> RECORDS SUPPLIED
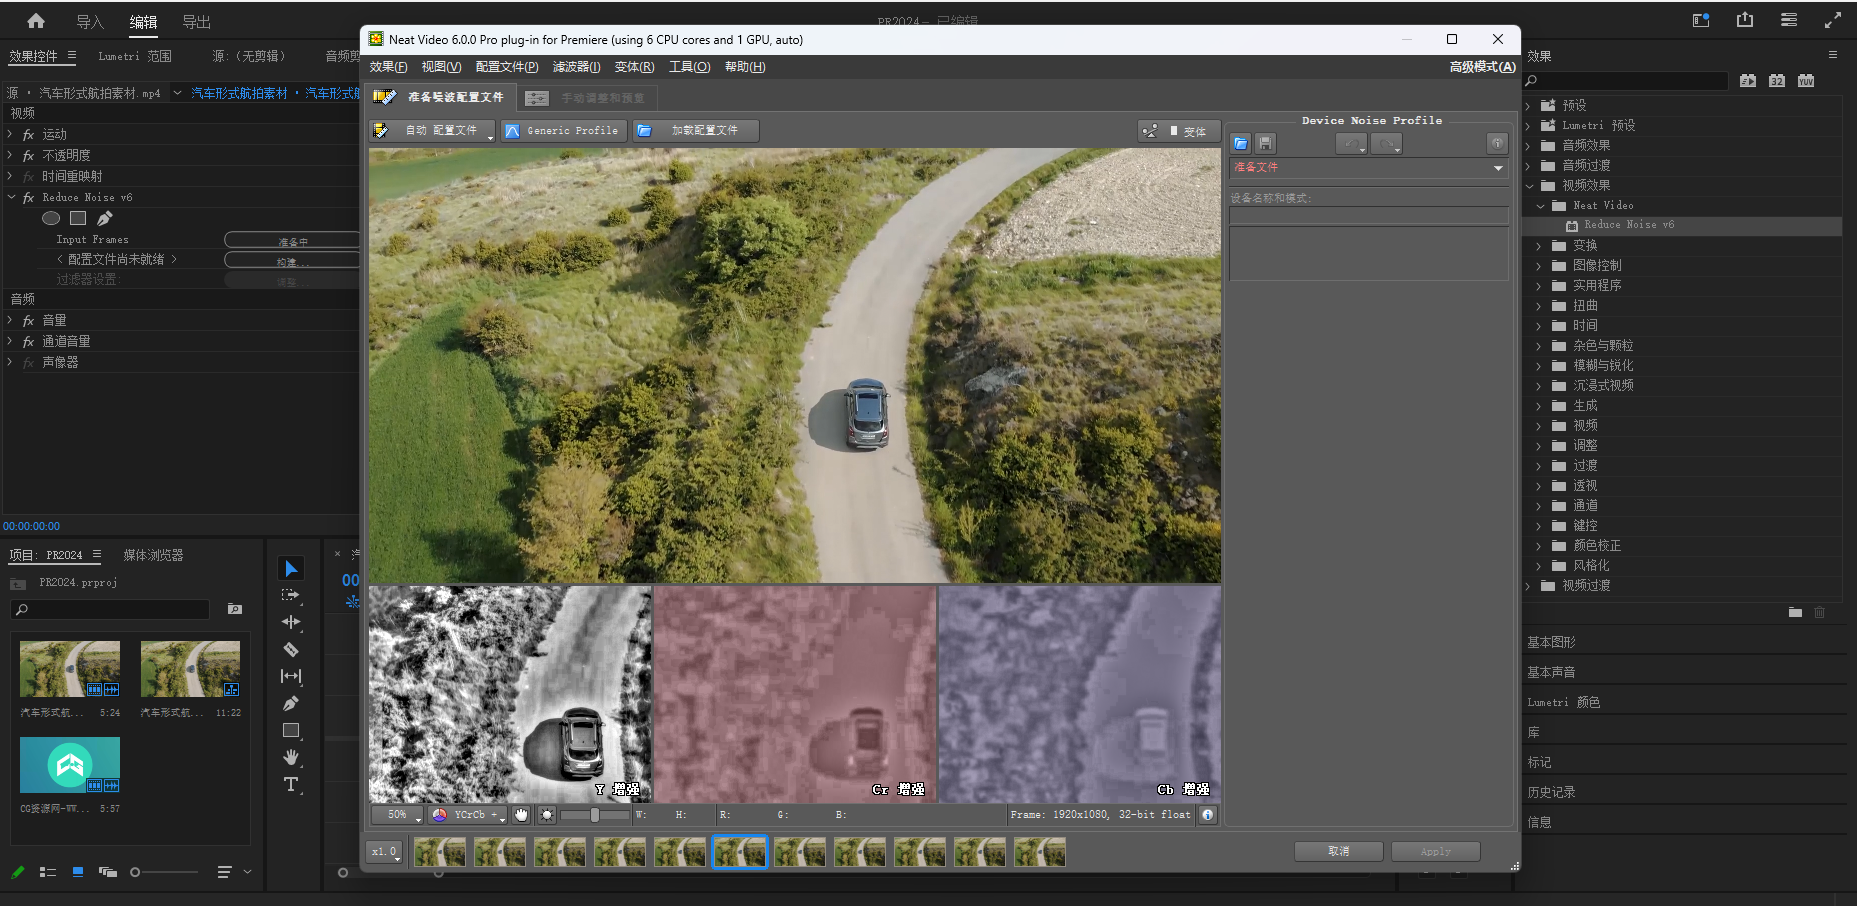Adjust the brightness slider below the preview
Viewport: 1857px width, 906px height.
click(x=594, y=815)
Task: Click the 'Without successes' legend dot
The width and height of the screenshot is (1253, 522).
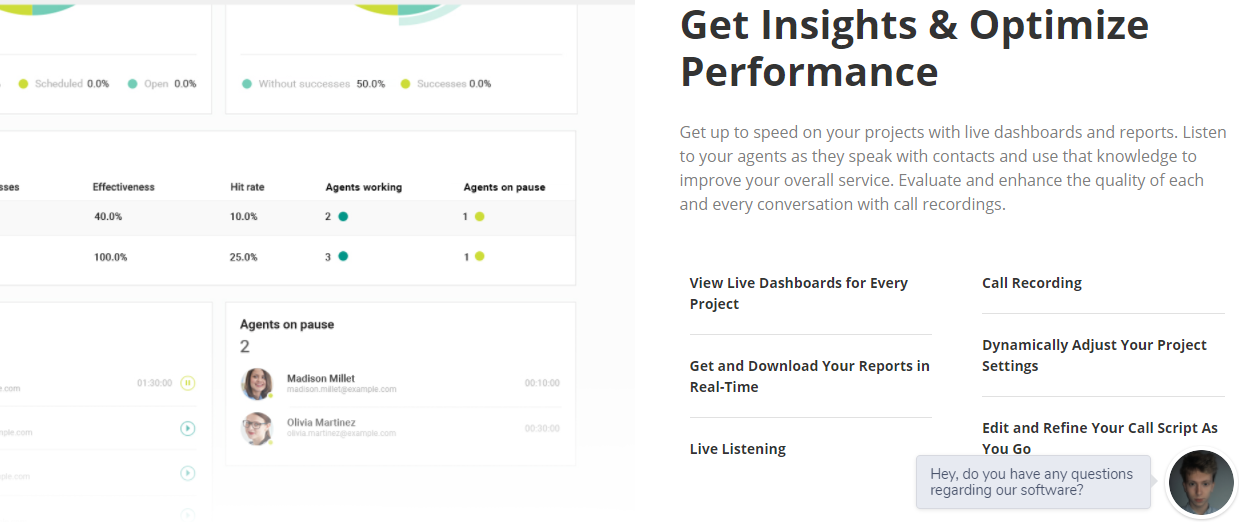Action: (247, 84)

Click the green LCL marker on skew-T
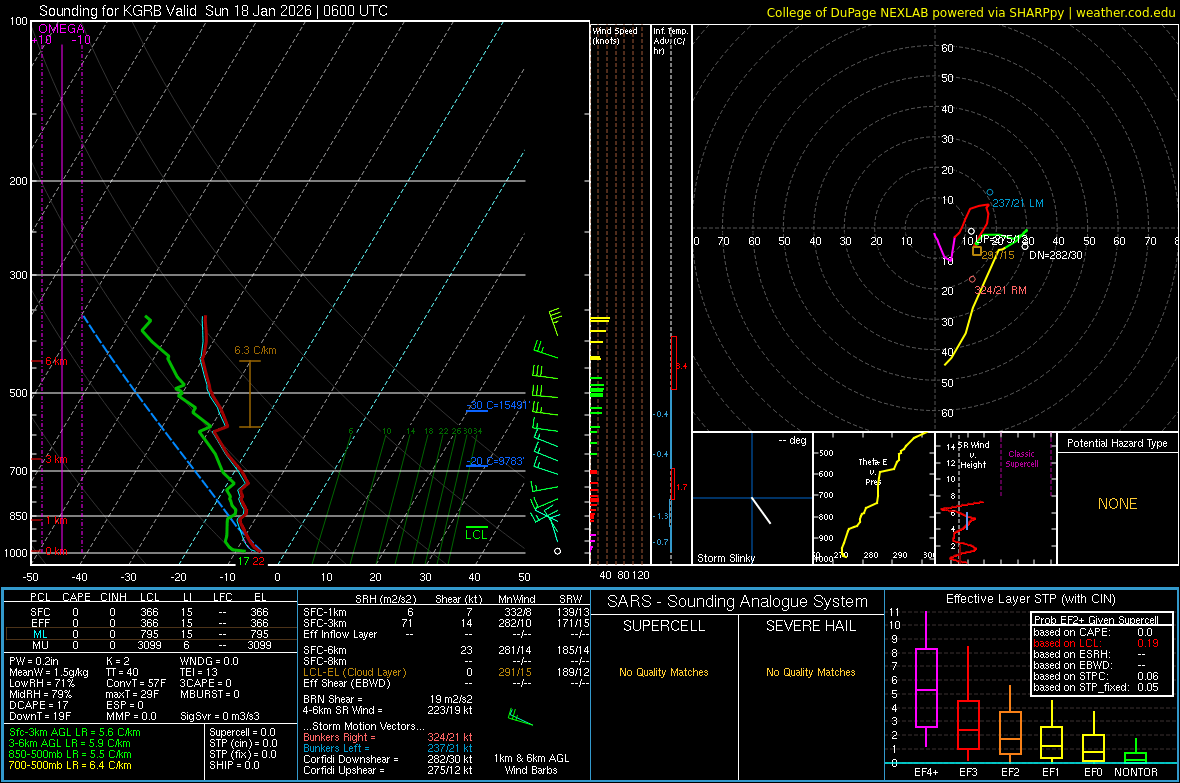(476, 533)
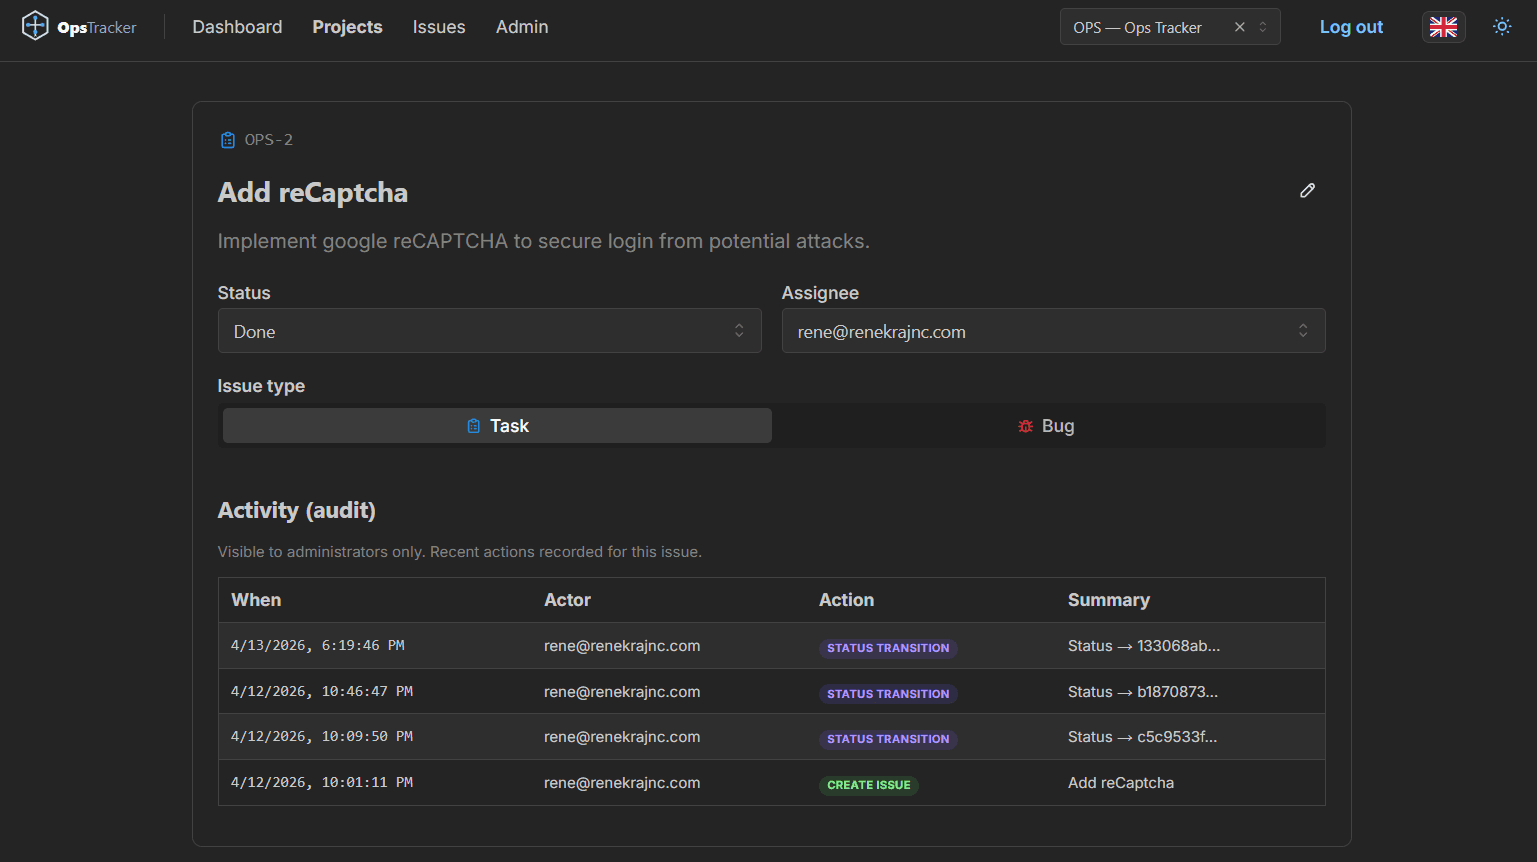Select Bug as the issue type

tap(1046, 425)
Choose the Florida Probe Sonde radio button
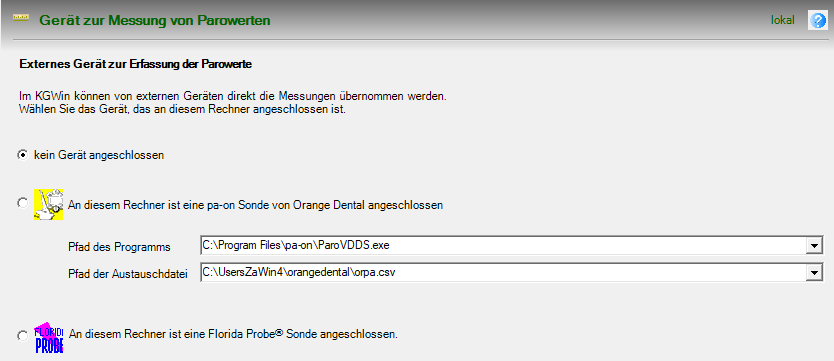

> AIM OF THE TASK
Output exactly the lines from the one containing "Task: Click the" through the last line of the records above, both included, leaving out any pictures.

> RESPONSE TO THIS TASK
Task: Click the 'Without successes' legend dot
The width and height of the screenshot is (1253, 522).
Action: (247, 84)

Click the green LCL marker on skew-T
(476, 533)
Select Bug as the issue type

tap(1046, 425)
Choose the Florida Probe Sonde radio button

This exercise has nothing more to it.